Определяя комедию как отрицательное предварение жизненной красоты через типичное изображение антиидеальной действительности
Если, помимо указанного различия между эпическим, трагическим и комическим элементом,[44]
мы разделим все человеческие типы, подлежащие художественному воспроизведению, на положительные и отрицательные (как это обыкновенно делают), то легко видеть, что первые должны преобладать в изобразительных искусствах (скульптуре и живописи), а вторые – в поэзии.
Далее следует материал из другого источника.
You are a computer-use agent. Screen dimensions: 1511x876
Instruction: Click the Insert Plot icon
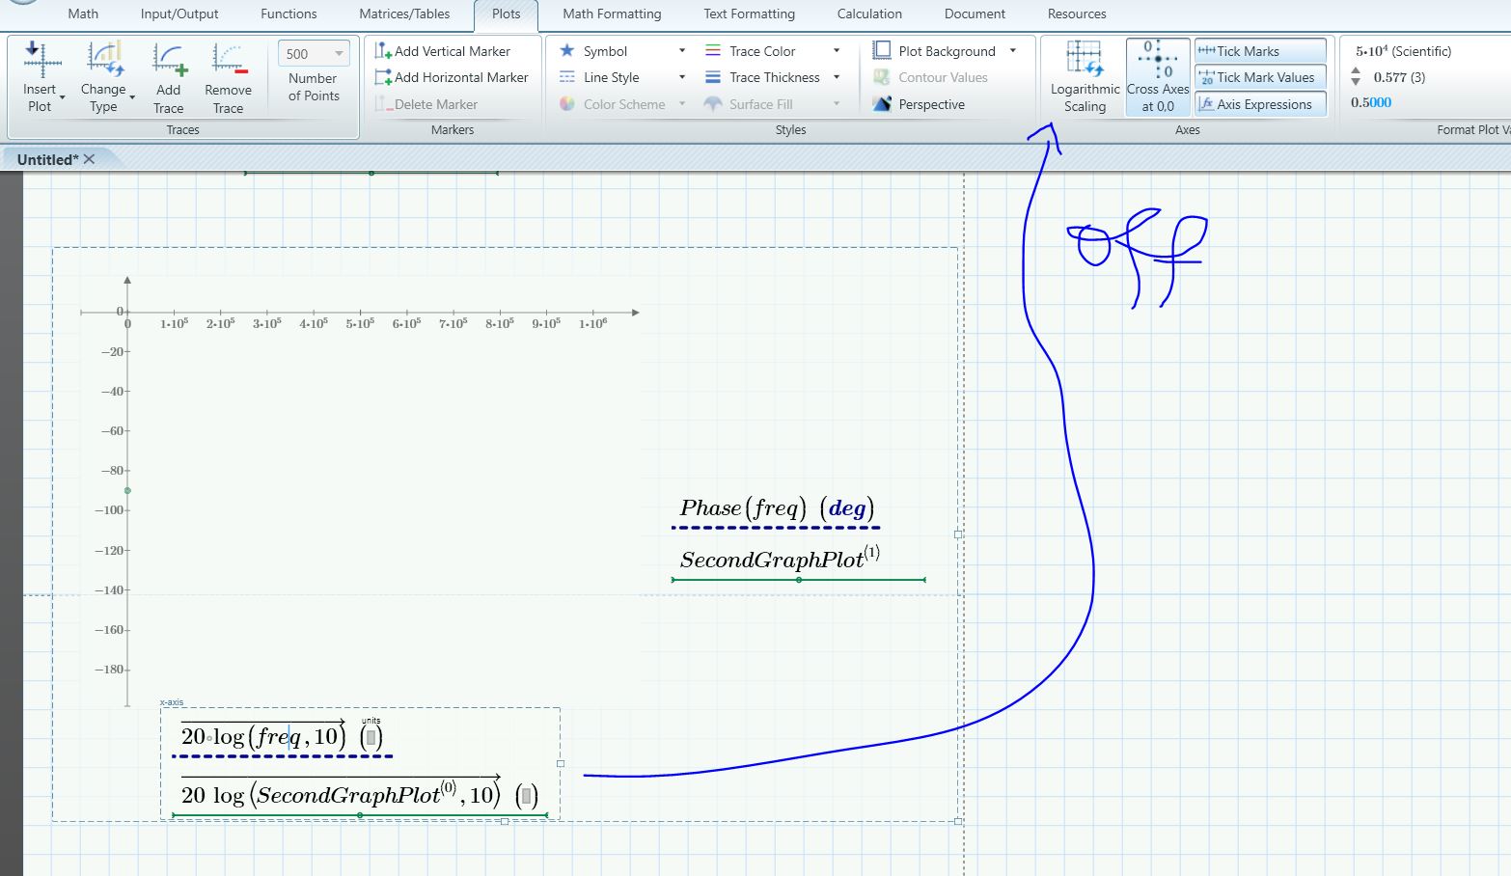point(41,60)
Ибо скульптура и живопись имеют непосредственно дело с телесными формами, красота которых уже реализована в действительности, хотя и требует еще усиления, или идеализации; тогда как главный предмет поэзии есть нравственная и социальная жизнь человечества, бесконечно далекая от осуществления своего идеала. Для того чтобы изваять прекрасное тело или написать прекрасное лицо, очевидно не нужно того пророческого угадывания и той прямотворческой силы, которые необходимы для поэтического изображения совершенного человека[45] или идеального общества. Поэтому, кроме религиозных эпопей (которые за немногими исключениями заслуживают одобрения только по замыслу, а не по исполнению), самые великие поэты воздерживались от изображения прямоидеальных или положительных типов. Таковыми у Шекспира являются или отшельники (в «Ромео и Юлии»), или волшебники (в «Буре»), а преимущественно женщины, и именно обладающие более непосредственно-природной чистотой, нежели духовно-человеческим нравственным характером. А Шиллер, имевший слабость к добродетельным типам обоего пола, изображал их сравнительно плохо.